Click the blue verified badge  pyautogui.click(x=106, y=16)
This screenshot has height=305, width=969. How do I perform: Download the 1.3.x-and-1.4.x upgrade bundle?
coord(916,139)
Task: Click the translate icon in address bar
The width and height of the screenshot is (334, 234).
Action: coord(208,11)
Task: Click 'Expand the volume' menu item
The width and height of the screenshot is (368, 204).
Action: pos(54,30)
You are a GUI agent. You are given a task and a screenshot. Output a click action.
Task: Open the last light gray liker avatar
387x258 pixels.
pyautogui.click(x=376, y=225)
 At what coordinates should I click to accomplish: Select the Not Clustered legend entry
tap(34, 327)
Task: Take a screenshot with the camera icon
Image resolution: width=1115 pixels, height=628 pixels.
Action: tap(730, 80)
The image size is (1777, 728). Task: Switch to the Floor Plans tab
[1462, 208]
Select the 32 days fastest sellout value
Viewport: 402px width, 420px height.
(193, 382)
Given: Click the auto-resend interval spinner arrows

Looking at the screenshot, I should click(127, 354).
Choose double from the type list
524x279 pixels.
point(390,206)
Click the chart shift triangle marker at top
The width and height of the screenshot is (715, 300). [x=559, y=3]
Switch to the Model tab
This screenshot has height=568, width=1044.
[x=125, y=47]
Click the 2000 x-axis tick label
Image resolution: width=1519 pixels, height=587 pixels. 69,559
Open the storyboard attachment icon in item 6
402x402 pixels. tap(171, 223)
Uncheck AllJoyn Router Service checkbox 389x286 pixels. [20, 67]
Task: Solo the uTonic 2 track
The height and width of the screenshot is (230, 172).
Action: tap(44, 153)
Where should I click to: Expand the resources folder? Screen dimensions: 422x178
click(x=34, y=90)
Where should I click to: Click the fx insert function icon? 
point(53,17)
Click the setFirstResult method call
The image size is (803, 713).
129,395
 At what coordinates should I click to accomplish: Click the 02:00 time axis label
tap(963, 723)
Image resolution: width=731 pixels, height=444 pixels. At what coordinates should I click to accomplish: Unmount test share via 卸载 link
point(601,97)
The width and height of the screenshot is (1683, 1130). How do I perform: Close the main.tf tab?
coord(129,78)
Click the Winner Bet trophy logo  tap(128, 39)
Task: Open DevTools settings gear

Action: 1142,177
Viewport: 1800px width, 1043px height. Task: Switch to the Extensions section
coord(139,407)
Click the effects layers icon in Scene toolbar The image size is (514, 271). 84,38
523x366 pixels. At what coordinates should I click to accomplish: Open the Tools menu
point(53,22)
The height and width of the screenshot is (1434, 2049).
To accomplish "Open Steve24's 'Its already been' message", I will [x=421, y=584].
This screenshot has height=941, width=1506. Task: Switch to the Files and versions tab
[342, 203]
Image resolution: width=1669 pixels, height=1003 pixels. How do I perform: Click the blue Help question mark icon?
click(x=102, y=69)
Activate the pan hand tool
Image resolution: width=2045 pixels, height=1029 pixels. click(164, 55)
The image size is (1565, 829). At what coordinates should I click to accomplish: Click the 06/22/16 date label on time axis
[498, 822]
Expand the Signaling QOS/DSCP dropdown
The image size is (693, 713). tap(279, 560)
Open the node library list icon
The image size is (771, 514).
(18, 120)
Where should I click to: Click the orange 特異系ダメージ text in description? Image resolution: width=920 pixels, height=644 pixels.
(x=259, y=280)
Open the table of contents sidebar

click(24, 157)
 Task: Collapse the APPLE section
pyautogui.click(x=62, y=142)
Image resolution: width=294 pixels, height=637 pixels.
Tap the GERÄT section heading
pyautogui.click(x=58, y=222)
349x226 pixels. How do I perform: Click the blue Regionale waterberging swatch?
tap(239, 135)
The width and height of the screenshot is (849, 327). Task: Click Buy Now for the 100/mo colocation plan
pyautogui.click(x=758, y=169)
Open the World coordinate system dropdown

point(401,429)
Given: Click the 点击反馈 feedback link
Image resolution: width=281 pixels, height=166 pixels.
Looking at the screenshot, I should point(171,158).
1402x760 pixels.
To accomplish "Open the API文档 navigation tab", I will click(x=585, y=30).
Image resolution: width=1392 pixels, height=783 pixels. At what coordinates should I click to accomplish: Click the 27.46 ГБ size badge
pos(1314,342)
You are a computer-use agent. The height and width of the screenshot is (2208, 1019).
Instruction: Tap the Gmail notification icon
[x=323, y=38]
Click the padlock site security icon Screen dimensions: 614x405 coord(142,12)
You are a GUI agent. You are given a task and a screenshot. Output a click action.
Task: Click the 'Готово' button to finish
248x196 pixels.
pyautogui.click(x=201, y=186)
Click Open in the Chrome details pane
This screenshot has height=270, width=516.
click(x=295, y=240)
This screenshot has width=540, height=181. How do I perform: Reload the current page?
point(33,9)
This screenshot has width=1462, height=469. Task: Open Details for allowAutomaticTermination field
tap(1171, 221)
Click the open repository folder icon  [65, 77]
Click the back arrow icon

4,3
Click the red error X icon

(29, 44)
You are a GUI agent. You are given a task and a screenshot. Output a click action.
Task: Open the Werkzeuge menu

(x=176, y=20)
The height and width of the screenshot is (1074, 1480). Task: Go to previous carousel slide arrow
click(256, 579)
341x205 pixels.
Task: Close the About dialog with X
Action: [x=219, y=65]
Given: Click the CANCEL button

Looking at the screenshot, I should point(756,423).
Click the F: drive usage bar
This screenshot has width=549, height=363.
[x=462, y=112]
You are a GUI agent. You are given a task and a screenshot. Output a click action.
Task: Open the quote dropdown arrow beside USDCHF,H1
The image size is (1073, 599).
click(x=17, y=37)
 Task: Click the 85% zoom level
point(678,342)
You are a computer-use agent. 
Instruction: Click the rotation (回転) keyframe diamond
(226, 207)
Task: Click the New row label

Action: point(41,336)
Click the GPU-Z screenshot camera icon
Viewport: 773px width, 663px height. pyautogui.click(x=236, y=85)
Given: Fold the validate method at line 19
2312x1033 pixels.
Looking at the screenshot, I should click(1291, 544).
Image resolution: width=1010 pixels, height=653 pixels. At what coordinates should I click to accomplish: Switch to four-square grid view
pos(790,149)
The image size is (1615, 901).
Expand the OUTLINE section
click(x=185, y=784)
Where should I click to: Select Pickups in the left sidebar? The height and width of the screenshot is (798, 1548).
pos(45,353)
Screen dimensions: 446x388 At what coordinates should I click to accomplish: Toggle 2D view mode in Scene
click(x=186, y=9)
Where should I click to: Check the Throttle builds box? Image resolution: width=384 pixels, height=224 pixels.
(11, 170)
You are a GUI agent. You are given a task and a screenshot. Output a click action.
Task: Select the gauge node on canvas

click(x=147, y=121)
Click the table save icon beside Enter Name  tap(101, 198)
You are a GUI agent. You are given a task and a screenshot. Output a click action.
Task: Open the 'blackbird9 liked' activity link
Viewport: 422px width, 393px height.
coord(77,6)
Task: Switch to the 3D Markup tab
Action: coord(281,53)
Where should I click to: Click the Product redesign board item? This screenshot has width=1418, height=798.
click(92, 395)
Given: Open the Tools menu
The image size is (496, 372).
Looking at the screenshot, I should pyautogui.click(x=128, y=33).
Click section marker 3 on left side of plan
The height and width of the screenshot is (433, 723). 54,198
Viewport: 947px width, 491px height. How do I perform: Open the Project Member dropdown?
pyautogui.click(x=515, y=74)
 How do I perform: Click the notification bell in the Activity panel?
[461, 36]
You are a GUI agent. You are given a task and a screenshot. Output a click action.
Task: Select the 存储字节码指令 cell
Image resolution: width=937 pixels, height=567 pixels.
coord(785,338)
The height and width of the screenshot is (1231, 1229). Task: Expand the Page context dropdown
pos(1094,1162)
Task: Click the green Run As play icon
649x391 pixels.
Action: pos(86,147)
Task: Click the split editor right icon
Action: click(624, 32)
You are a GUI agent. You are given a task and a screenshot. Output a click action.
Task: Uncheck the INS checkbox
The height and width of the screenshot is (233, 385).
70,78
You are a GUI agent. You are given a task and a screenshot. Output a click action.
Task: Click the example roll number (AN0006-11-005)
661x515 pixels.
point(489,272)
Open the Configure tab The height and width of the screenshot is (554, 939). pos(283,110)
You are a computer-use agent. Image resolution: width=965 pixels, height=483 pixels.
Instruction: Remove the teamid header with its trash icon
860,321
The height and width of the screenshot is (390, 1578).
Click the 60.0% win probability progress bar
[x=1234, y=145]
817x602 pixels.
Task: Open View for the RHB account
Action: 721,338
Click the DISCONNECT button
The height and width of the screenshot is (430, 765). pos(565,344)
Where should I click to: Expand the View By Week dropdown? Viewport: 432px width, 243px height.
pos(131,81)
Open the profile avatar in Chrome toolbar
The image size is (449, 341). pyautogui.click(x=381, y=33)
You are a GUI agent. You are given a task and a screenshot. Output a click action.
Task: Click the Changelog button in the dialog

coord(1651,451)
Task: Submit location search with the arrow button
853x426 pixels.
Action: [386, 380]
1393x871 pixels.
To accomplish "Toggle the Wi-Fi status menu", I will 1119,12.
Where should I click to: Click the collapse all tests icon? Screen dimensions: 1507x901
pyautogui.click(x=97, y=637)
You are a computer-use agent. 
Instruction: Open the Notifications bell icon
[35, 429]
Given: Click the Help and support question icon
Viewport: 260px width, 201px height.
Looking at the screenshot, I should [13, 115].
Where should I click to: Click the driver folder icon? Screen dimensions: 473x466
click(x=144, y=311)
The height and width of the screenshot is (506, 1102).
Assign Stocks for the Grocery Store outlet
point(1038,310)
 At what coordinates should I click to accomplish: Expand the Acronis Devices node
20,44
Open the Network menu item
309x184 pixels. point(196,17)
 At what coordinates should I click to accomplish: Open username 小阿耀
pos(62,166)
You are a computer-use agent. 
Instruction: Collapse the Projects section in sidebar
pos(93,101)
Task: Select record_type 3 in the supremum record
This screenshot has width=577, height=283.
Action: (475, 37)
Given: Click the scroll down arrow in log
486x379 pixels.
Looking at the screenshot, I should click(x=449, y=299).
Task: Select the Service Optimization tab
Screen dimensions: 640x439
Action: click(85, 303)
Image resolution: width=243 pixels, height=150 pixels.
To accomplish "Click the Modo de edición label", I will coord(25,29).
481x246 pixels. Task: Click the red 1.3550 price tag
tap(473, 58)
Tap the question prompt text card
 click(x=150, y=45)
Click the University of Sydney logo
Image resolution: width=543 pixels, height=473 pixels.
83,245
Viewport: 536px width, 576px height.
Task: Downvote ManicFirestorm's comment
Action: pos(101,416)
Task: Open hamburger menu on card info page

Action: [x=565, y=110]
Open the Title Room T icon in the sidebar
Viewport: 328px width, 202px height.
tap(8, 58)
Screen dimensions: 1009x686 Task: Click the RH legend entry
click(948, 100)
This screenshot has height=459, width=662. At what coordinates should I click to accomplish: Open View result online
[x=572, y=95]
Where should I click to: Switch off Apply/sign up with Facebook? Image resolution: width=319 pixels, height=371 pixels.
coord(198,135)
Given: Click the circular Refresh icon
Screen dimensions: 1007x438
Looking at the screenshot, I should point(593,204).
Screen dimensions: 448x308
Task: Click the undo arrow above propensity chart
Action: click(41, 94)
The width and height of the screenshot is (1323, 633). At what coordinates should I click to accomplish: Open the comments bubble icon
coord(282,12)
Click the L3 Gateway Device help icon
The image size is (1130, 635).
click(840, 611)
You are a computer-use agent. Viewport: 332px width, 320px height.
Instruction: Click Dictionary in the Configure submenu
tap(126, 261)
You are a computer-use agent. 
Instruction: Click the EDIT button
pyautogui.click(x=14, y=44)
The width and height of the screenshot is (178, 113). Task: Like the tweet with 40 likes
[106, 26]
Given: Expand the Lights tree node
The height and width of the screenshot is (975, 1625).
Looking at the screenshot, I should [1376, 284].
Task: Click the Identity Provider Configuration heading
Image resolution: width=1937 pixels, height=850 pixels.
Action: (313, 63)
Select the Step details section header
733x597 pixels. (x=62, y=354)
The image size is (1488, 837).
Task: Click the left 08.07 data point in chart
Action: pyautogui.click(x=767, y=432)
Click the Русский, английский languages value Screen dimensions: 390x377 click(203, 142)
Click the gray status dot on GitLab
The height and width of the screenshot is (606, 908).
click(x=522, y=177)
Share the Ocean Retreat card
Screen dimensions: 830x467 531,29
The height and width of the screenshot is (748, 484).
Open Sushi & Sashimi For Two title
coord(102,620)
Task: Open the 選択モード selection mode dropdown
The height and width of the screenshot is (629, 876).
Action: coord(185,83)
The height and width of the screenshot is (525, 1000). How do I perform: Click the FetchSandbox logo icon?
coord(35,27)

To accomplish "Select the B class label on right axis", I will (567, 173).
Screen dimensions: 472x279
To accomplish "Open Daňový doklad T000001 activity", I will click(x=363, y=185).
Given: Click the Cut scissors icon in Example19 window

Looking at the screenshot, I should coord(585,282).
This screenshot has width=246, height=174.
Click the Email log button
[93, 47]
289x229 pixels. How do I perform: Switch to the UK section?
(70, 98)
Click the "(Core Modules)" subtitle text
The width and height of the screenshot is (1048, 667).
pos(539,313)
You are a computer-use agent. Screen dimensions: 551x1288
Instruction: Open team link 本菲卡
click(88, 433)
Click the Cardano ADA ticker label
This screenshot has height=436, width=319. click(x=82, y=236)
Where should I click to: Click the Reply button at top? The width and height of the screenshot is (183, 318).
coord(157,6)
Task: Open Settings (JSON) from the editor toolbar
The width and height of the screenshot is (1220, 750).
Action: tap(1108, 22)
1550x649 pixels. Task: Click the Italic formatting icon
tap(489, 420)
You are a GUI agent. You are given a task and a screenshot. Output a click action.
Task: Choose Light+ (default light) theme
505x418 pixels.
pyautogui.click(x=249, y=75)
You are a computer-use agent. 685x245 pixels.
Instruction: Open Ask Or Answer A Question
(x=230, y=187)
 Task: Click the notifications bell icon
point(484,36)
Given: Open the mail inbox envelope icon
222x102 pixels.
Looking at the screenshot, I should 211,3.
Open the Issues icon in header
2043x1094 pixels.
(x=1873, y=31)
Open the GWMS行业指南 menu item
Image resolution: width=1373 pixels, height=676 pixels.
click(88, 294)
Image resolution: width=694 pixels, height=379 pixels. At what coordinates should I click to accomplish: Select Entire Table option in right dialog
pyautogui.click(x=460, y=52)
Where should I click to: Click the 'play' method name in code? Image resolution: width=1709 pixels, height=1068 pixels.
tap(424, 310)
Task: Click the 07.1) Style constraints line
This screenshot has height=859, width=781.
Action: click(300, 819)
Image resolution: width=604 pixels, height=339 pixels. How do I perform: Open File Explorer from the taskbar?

**AIM**
What do you get when you copy out the records again, from the line with "Where should I click to: Click the collapse" to the line with "pos(93,101)", both lines included, and nothing more?

**ANSWER BELOW**
Where should I click to: Click the collapse all tests icon? Screen dimensions: 1507x901
pyautogui.click(x=97, y=637)
You are a computer-use agent. 
Instruction: Open the Notifications bell icon
[35, 429]
Given: Click the Help and support question icon
Viewport: 260px width, 201px height.
Looking at the screenshot, I should [13, 115].
Where should I click to: Click the driver folder icon? Screen dimensions: 473x466
click(x=144, y=311)
The height and width of the screenshot is (506, 1102).
Assign Stocks for the Grocery Store outlet
point(1038,310)
 At what coordinates should I click to accomplish: Expand the Acronis Devices node
20,44
Open the Network menu item
309x184 pixels. point(196,17)
 At what coordinates should I click to accomplish: Open username 小阿耀
pos(62,166)
You are a computer-use agent. 
Instruction: Collapse the Projects section in sidebar
pos(93,101)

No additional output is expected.